Why Wikipedia Drew the Line on Archive.today Links
Wikipedia’s core content policies hinge on verifiability and reliability. While Archive.today has been popular for capturing snapshots of volatile web pages—especially those behind paywalls—the alleged use of CAPTCHA challenges as a vehicle for browser-based DDoS crossed a bright line for site integrity and user safety, according to administrators who summarized the community’s consensus.
Patokallio’s prior reporting traced multiple aliases tied to the archive’s operator and suggested a cross-border footprint, including a Czech trademark filing for the Archive.today brand. He also shared messages he characterized as threats from someone claiming to run the service. Separately, the platform has attracted scrutiny from law enforcement, with reports indicating it has been the subject of an FBI inquiry.
From a technical standpoint, the accusation describes a known abuse vector: injecting JavaScript on a high-traffic page so users’ browsers unwittingly bombard a target domain with cross-origin requests. Even modest participation rates can multiply into meaningful traffic spikes at scale, effectively turning visitors into unwilling participants in an attack.
How the Blacklist Changes Editing Across Wikipedia
Practically, Wikipedia’s spam-blacklist tooling will block new additions of Archive.today links. Existing citations are slated for cleanup through a mix of bots and manual edits. Projects like InternetArchiveBot, which has already restored millions of dead links across Wikipedia, are expected to play a central role in swapping Archive.today URLs for snapshots from trusted repositories.
Editors are being encouraged to replace Archive.today references with the original sources where possible, or with snapshots hosted by the Internet Archive’s Wayback Machine, which indexes hundreds of billions of pages and maintains robust transparency around takedowns and trust and safety processes. For multimedia or social content, Ghostarchive and Megalodon are being proposed as stopgaps, provided they meet article-specific sourcing standards.

The cleanup is nontrivial. With nearly 700,000 affected links, topic areas that historically leaned on Archive.today—such as fast-moving news, political communications, or paywalled investigative journalism—will require targeted attention to preserve citation continuity and avoid link rot.

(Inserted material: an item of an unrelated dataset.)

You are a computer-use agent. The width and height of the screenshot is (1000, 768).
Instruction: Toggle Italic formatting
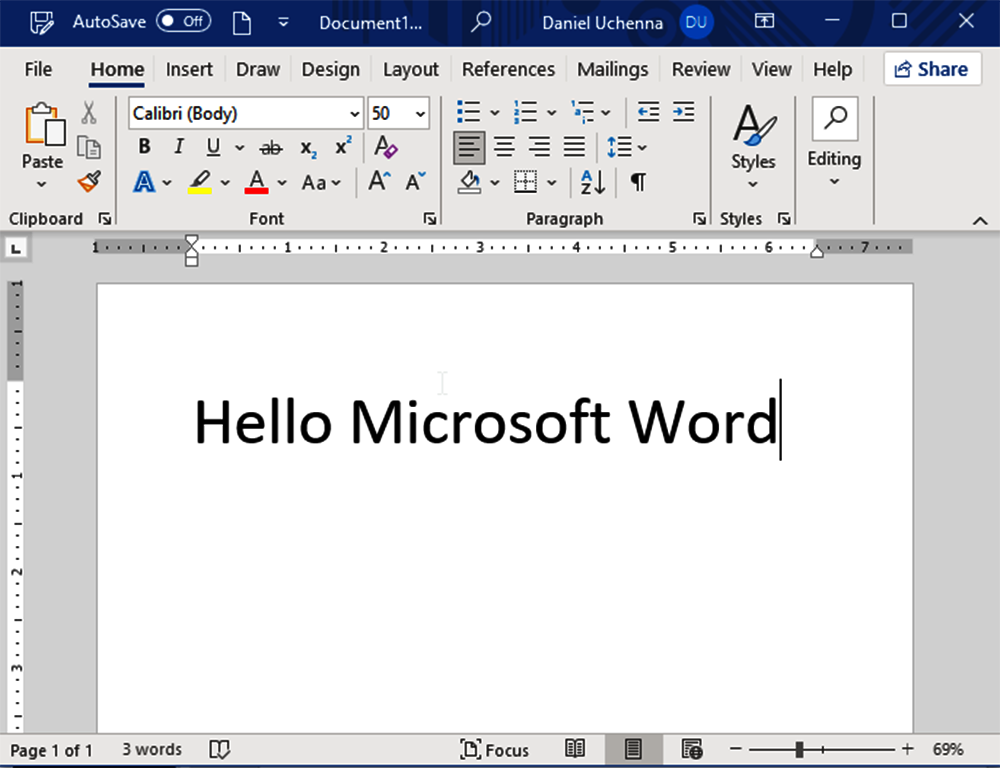pyautogui.click(x=178, y=147)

An Archive With a Controversial Footprint
Archive.today built its reputation on capturing pages that other archives sometimes miss, including dynamic or paywalled content. That capability made it a favorite among some editors and researchers, but also sparked recurring debates about copyright, fair use, and paywall circumvention. Wikipedia’s neutral point of view and verifiability frameworks do not grant special status to convenience; when platform behavior endangers readers or editors, communities tend to act decisively.
The alleged DDoS is not the first controversy tied to the service, but it is the most consequential for Wikipedia. Blacklisting at this scale is rare and signals a judgment that the risks of enabling the domain now outweigh the archival benefits it once provided.
What Comes Next for Wikipedia and Its Citations
Patokallio welcomed the outcome, praising the clarity of the community’s decision and urging the Wikimedia Foundation to explore a first-party archival option. While Wikimedia has long collaborated with the Internet Archive to preserve citations and patch dead links automatically, a dedicated in-house archival layer could tighten safeguards and editorial oversight.
In the near term, readers should see minimal disruption if replacement links are added promptly. The episode will likely accelerate ongoing efforts to harden Wikipedia’s citation infrastructure, reduce single-point dependencies on third-party mirrors, and improve auditability of archival sources used in articles.
The broader takeaway is clear: archiving can strengthen the public record, but trust in those archives is not automatic. When an archive becomes part of the story, platforms that rely on it must reassess the trade-offs. Wikipedia has done so—and opted to pull the plug.